Thoughts on Exploiting the Solar System

by Roger Bourke White Jr., copyright November 2018


Mankind has been exploiting the earth ever since he emerged as a species. As mankind came to realize that stars were distant suns he dreamed of exploiting those as well. That dream is still a distant one, but exploiting the bodies orbiting the solar system is not so far off... perhaps.

This essay is thoughts about what it is going to take to exploit the other bodies -- planets, moons, asteroids and comets -- that orbit our sun.

The first necessity: a good propulsion system

We have launched into space using boost-and-coast propulsion systems. The rocket roars for a few minutes at most, then the ship coasts... and coasts and coasts for days to years. This works for cargos that are mechanical and robotic, but it doesn't work well for carrying people. Machines and robots can make the years-long journeys with very little in the way of life/machine-support required and they can be designed to not mind years of sleeping or thumb-twiddling while they wait for their ship to arrive at its destination. With human cargos we can get to the moon in reasonable time with boost-and-coast, but no further.

The breakthrough we need to carry humans comfortably to more distant bodies are ships with constant acceleration propulsion systems. These are ships where the engine stays running through the entire journey -- little or no coasting, and preferably at close to 1G in acceleration.

The key is creating practical constant acceleration systems -- "practical" meaning it can become consistently profitable to launch them. These can make a journey much faster than contemporary boost-and-coast technology allows. If these constant acceleration ships can also support full life-support then it becomes practical to move humans around the solar system -- practical in the sense that humans will become interested in making the journeys. Trips will take days to months, not years. The trips will become comparable to crossing oceans on steam ships, which worked out a lot better than sailing ships or Viking rowboats.

Why Populate the Solar System?

Even if cheap and practical interplanetary travel is developed there remains another really big question: what will make people desire to emigrate to other solar system bodies in big numbers, as in, millions of people? Why would millions of people want to live on The Moon and Mars?

What sent millions of emigrants to North and South America over a couple centuries was exploiting the wilderness and creating sustaining Industrial Revolution jobs such as railroading and steel making.

What are going to be the railroading and steel making equivalents on The Moon, Mars and other planetary bodies? What will be the "wilderness exploitation" equivalent?

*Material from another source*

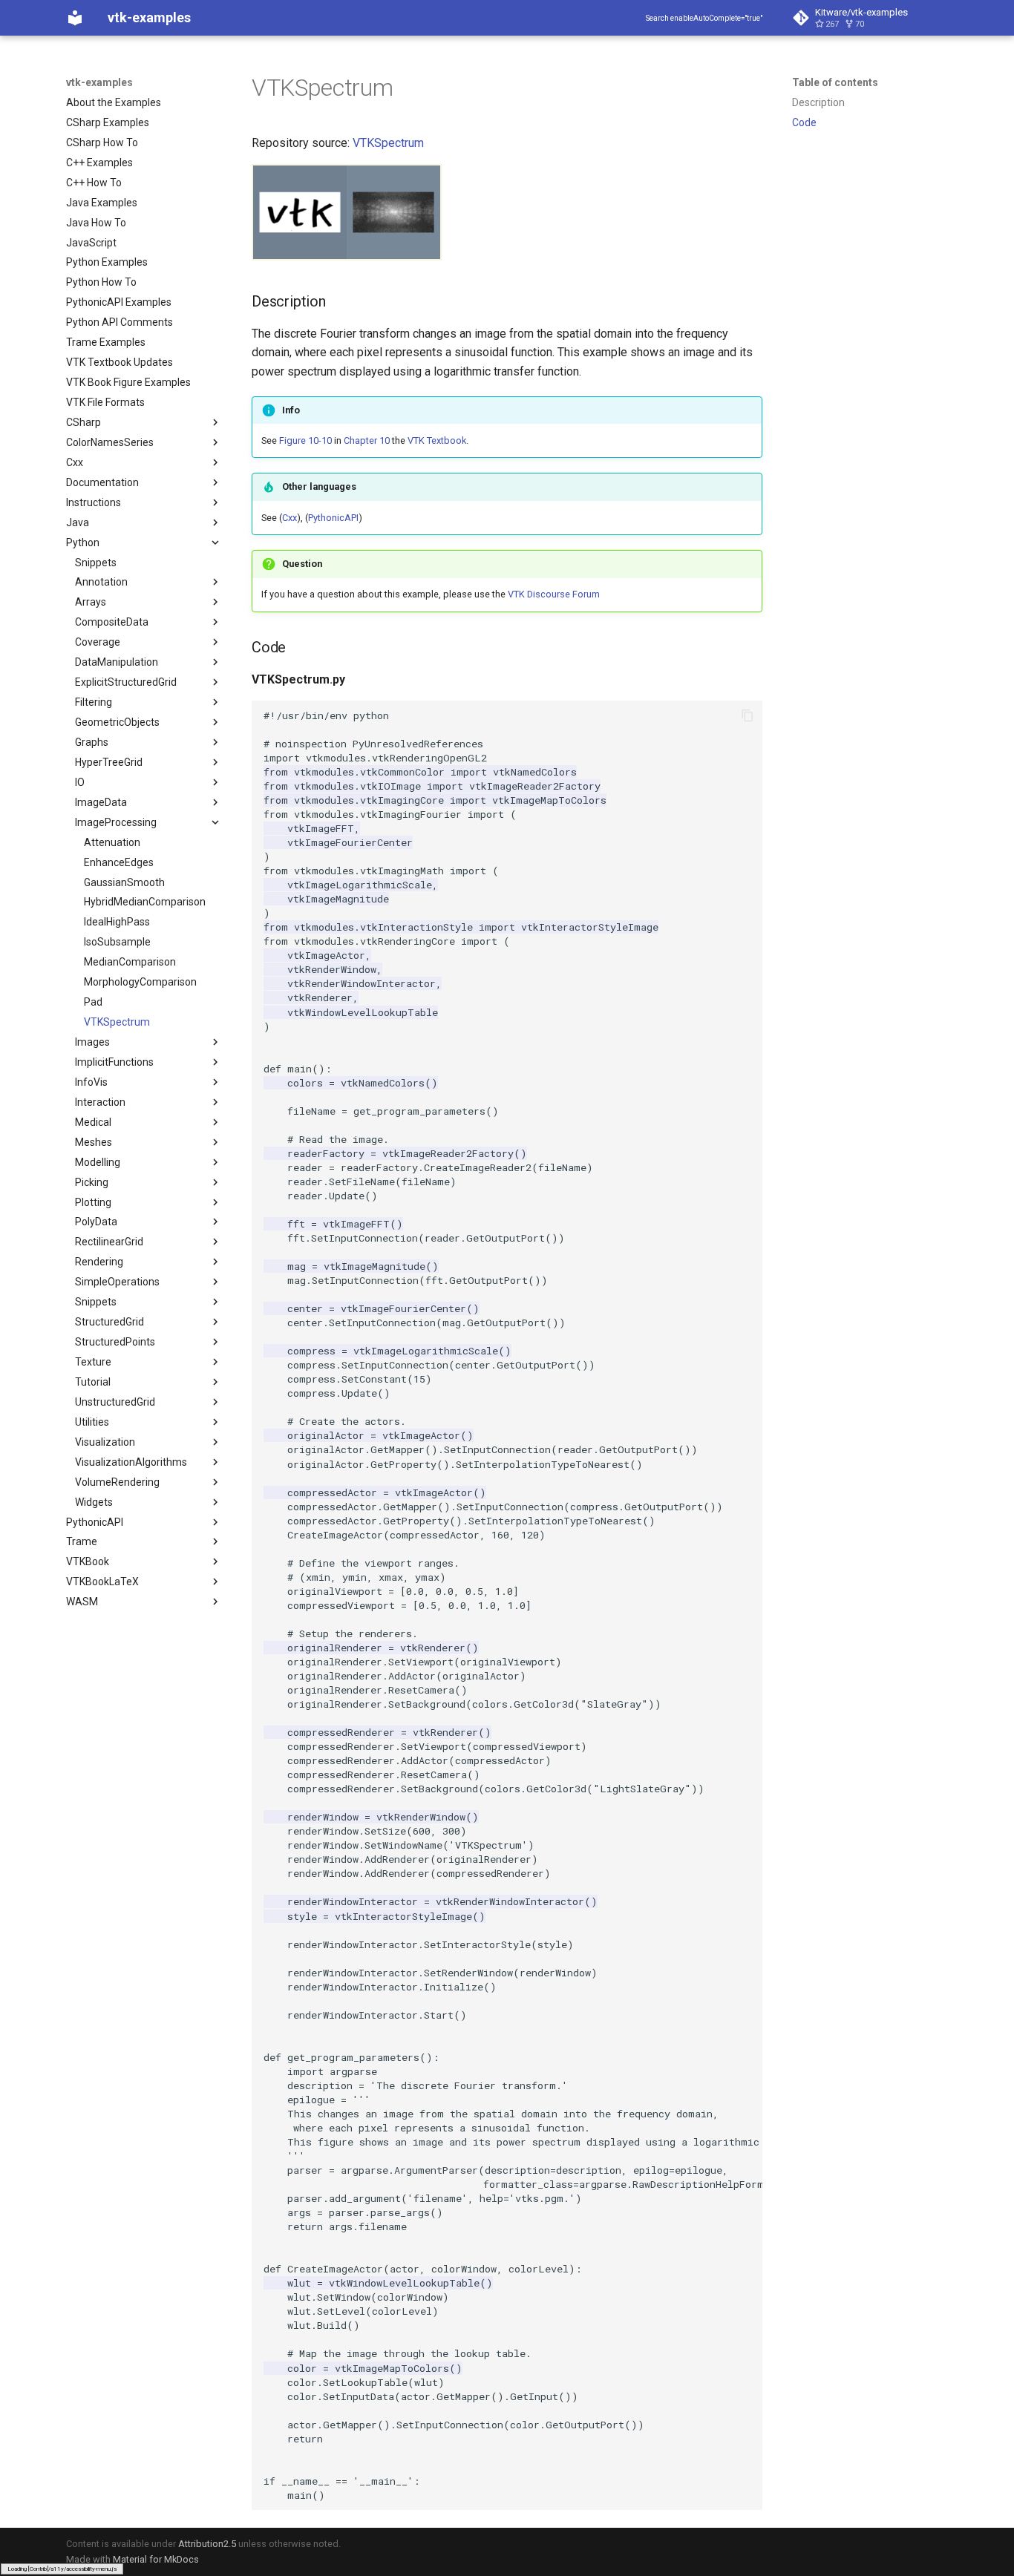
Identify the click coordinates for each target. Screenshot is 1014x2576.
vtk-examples (99, 82)
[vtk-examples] (75, 18)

Exporting material goods is not likely to be a large market -- it will be too easy to manufacture just about everything locally. Likewise, greenhouse growing will locally produce just about all needed foods and fibers. There will be markets for faddish stuff, but these are not likely to become large enough to sustain big commerce.

What will be the big commerce markets between inhabited solar system bodies? Or... will there be compelling reasons to emigrate and settle these worlds that aren't relying on big commerce?

If there is big commerce it will center on moving information, not material goods. What kinds of massive information flows will benefit people living on different worlds? Once again, a big question is what can't be produced locally?

Another reason to move is fear: fear of being treated badly on a home world, and the converse, hope of being treated much better on a distant world. Historically, the hope is often job-related. Which brings to mind the question of what other kinds of hopes can there be beside job-related ones? As an example, is religion going to provide compelling reasons to move on?

Finding reasons that will compel lots of people to want to move to distant solar system bodies is going to be a big challenge.

Governing styles on other solar system bodies

If we get the constant acceleration space ships and the planetary bodies of the solar system start gaining large populations what will be the governing styles for those planetary bodies? Suppose The Moon and Mars both get to a million in population, what styles of government will they embrace?

Monarchy was the governing style for Agricultural Age societies. When Europeans came to the Americas new styles were invented and adopted, the most famous being the federalism and democracy of the United States. This happened because for the immigrant Europeans the Americas had no previous governing tradition to embrace. They could start from scratch and come up with institutions appropriate to their "modern times and circumstances" -- taming a wilderness and beginning the Industrial Age.

What will The Moon and Mars support?

They will support something new because technology has changed once again. Industrial Age and lack of tradition allowed democracy to be experimented with in North America. Now we have smartphones and soon we will have ubiquitous artificial intelligence (AI). How will these technology changes effect our governing styles in places that don't have traditional governments already in place?

The new styles are likely to be decentralized -- no congress-in-a-big-room equivalent -- and AI will take care of the details -- humans will come up with the big concepts and AI will write up the legalese details. AI will also be taking over much of the bureaucratic and executive functions.

The goal is faster and more relevant government. If these new forms work better at producing faster and relevant government functions then they will stick and be used widely. If they don't, then people will go back to the traditional ways.


These are some thoughts on what it is going to take to exploit the bodies orbiting our sun, and what differences doing so will make to how we organize our societies.

Succeeding at exploiting our solar system bodies is going to take overcoming some big technological challenges and coming up with some interesting answers to the sociological challenges as well.

And when we successfully meet those challenges, the results that follow are going to be equally interesting, and quite different from what we currently experience here on earth.